Next-generation CAR-T therapy for acute myeloid leukemia: bridging innovation with clinical translation.

Acute myeloid leukemia (AML) is a high-risk hematologic malignancy with poor long-term survival and frequent relapse, sustained by leukemic stem cells, antigenic heterogeneity, and an immunosuppressive bone marrow niche. Although chimeric antigen receptor (CAR) T-cell therapy achieves durable responses in B-cell malignancies, its application in AML is restricted by on-target myelotoxicity from antigen overlap with normal progenitors, heterogeneous and dynamic antigen expression, rapid T-cell exhaustion in suppressive microenvironments, limited manufacturing windows with compromised T-cell quality, and uncertainty in optimal infusion timing.
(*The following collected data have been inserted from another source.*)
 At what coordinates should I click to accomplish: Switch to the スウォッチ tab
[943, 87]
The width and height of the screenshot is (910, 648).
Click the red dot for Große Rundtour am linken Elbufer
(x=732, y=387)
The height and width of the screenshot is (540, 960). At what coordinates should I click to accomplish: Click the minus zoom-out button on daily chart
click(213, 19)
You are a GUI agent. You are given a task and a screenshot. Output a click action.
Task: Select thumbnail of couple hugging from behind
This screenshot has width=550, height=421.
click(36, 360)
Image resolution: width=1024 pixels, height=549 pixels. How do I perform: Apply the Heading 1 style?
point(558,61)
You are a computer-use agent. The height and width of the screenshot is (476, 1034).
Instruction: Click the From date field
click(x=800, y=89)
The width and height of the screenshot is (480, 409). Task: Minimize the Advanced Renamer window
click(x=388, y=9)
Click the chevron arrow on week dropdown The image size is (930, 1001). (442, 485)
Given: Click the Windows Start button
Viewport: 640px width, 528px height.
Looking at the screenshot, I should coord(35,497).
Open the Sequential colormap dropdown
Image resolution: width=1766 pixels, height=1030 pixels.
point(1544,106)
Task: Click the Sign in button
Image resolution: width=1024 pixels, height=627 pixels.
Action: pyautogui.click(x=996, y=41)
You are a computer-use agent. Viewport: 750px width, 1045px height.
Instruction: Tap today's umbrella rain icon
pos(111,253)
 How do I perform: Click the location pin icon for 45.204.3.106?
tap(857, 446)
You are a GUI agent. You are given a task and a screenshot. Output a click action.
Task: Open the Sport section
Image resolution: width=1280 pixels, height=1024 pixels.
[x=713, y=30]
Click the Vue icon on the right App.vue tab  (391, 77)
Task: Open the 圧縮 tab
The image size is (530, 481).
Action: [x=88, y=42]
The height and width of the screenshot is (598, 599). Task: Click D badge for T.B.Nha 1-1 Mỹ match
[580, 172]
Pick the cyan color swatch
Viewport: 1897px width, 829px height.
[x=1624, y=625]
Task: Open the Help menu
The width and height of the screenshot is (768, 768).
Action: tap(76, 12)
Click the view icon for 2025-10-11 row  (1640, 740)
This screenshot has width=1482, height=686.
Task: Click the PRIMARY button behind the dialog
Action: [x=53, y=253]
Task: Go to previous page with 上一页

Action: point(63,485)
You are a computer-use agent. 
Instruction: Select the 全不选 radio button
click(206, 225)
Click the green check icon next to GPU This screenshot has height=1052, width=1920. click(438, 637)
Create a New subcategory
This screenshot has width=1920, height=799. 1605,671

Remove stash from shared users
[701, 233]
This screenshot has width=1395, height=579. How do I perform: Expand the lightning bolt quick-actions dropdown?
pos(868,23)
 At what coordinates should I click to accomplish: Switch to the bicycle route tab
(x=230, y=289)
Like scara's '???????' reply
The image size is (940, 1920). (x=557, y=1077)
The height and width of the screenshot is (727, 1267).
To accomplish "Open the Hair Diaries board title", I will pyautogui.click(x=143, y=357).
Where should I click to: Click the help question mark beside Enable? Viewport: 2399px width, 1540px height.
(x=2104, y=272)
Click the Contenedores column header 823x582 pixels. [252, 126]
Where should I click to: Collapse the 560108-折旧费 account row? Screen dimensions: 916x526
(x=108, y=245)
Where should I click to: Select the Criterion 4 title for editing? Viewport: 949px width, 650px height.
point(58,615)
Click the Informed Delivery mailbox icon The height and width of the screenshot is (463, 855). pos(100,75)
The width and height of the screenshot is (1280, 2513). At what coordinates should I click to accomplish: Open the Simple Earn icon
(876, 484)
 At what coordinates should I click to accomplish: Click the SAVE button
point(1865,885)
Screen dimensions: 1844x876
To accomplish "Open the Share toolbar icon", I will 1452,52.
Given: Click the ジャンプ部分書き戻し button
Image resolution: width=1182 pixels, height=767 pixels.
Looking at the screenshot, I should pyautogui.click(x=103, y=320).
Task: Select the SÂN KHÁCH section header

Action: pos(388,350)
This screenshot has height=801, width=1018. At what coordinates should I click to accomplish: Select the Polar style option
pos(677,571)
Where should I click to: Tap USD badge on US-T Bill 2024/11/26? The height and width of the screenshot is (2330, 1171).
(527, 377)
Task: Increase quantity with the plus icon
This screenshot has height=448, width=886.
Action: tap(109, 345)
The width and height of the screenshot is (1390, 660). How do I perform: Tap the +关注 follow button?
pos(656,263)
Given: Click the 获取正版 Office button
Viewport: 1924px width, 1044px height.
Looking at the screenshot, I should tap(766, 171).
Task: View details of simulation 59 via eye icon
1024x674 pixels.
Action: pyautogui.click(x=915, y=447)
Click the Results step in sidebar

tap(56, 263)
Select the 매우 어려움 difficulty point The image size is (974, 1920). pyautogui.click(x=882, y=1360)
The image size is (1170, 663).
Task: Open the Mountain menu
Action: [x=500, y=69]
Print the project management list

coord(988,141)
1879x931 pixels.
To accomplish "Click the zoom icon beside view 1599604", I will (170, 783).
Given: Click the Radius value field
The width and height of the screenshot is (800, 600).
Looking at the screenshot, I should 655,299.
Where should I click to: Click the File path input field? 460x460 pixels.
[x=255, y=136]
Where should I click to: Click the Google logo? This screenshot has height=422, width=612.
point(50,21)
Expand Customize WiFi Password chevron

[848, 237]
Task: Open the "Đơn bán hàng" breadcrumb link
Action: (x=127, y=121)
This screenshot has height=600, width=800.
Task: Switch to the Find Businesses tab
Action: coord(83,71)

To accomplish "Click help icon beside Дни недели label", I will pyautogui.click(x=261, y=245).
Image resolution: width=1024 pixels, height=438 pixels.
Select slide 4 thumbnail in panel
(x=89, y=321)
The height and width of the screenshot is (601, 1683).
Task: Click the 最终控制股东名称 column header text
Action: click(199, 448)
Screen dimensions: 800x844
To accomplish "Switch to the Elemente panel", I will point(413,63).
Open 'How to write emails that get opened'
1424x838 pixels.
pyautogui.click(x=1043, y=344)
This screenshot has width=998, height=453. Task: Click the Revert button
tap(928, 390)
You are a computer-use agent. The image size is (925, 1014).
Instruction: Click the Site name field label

To address these barriers, logic-gated and adapter CARs are engineered to broaden antigen recognition while limiting toxicity; nanobody-based CARs provide stable, low-immunogenic binding; gene-edited hematopoietic stem and progenitor cells permit AML clearance without prolonged marrow suppression; and metabolic or epigenetic modulation is employed to sustain T-cell function in hostile niches. Allogeneic CAR-T platforms offer a potential means to overcome manufacturing constraints and improve treatment accessibility. In selected settings, sequential CAR-T therapy and hematopoietic stem cell transplantation consolidate remission and restore hematopoiesis. This review integrates current and emerging AML antigen targets with engineering innovations into a structured translational framework, directly addressing the biological, manufacturing, and application barriers unique to AML, and outlining strategies with the potential to advance CAR-T therapy from experimental studies to durable clinical benefit.